▸ **EXERCISE BRIEF**
Print each of the following items verbatim, keeping every line as it appears.
+ + +
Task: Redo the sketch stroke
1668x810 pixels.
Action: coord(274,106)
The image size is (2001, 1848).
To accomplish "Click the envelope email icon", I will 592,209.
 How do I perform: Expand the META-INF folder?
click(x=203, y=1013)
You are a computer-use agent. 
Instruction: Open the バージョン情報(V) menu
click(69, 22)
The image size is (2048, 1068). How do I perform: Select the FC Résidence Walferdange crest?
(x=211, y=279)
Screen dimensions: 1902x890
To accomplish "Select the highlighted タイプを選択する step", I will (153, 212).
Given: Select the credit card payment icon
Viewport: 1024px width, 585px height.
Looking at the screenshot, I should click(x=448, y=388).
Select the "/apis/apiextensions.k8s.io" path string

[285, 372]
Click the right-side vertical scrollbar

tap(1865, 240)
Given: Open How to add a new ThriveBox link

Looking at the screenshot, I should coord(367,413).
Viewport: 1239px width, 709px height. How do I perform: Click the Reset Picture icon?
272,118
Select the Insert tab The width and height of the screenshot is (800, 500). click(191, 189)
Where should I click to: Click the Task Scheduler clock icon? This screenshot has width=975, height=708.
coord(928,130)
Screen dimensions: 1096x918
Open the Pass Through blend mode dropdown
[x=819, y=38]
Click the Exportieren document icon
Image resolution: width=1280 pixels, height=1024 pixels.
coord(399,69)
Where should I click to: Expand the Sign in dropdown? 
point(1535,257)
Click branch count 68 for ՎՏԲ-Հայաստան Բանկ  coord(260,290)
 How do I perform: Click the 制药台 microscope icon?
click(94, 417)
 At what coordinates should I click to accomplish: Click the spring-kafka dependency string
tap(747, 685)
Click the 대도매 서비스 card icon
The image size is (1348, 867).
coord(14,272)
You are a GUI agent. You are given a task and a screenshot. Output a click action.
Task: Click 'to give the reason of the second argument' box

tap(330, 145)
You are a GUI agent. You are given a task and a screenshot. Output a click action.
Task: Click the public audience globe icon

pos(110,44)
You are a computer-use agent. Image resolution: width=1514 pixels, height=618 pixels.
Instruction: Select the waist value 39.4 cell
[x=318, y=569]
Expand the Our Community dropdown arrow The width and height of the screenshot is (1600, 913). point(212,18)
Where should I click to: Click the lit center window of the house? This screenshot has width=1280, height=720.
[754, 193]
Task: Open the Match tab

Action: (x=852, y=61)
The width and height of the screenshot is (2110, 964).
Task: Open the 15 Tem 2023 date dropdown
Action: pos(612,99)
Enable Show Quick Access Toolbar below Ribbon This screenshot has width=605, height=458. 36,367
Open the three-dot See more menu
+ + +
▸ **THE RESULT**
Task: Redo the sketch stroke
1668x810 pixels.
Action: coord(274,106)
The image size is (2001, 1848).
To accomplish "Click the envelope email icon", I will 592,209.
 How do I perform: Expand the META-INF folder?
click(x=203, y=1013)
You are a computer-use agent. 
Instruction: Open the バージョン情報(V) menu
click(69, 22)
The image size is (2048, 1068). How do I perform: Select the FC Résidence Walferdange crest?
(x=211, y=279)
Screen dimensions: 1902x890
To accomplish "Select the highlighted タイプを選択する step", I will (153, 212).
Given: Select the credit card payment icon
Viewport: 1024px width, 585px height.
Looking at the screenshot, I should click(x=448, y=388).
Select the "/apis/apiextensions.k8s.io" path string

[285, 372]
Click the right-side vertical scrollbar

tap(1865, 240)
Given: Open How to add a new ThriveBox link

Looking at the screenshot, I should coord(367,413).
Viewport: 1239px width, 709px height. How do I perform: Click the Reset Picture icon?
272,118
Select the Insert tab The width and height of the screenshot is (800, 500). click(191, 189)
Where should I click to: Click the Task Scheduler clock icon? This screenshot has width=975, height=708.
coord(928,130)
Screen dimensions: 1096x918
Open the Pass Through blend mode dropdown
[x=819, y=38]
Click the Exportieren document icon
Image resolution: width=1280 pixels, height=1024 pixels.
coord(399,69)
Where should I click to: Expand the Sign in dropdown? 
point(1535,257)
Click branch count 68 for ՎՏԲ-Հայաստան Բանկ  coord(260,290)
 How do I perform: Click the 制药台 microscope icon?
click(94, 417)
 At what coordinates should I click to accomplish: Click the spring-kafka dependency string
tap(747, 685)
Click the 대도매 서비스 card icon
The image size is (1348, 867).
coord(14,272)
You are a GUI agent. You are given a task and a screenshot. Output a click action.
Task: Click 'to give the reason of the second argument' box

tap(330, 145)
You are a GUI agent. You are given a task and a screenshot. Output a click action.
Task: Click the public audience globe icon

pos(110,44)
You are a computer-use agent. Image resolution: width=1514 pixels, height=618 pixels.
Instruction: Select the waist value 39.4 cell
[x=318, y=569]
Expand the Our Community dropdown arrow The width and height of the screenshot is (1600, 913). point(212,18)
Where should I click to: Click the lit center window of the house? This screenshot has width=1280, height=720.
[754, 193]
Task: Open the Match tab

Action: (x=852, y=61)
The width and height of the screenshot is (2110, 964).
Task: Open the 15 Tem 2023 date dropdown
Action: pos(612,99)
Enable Show Quick Access Toolbar below Ribbon This screenshot has width=605, height=458. 36,367
Open the three-dot See more menu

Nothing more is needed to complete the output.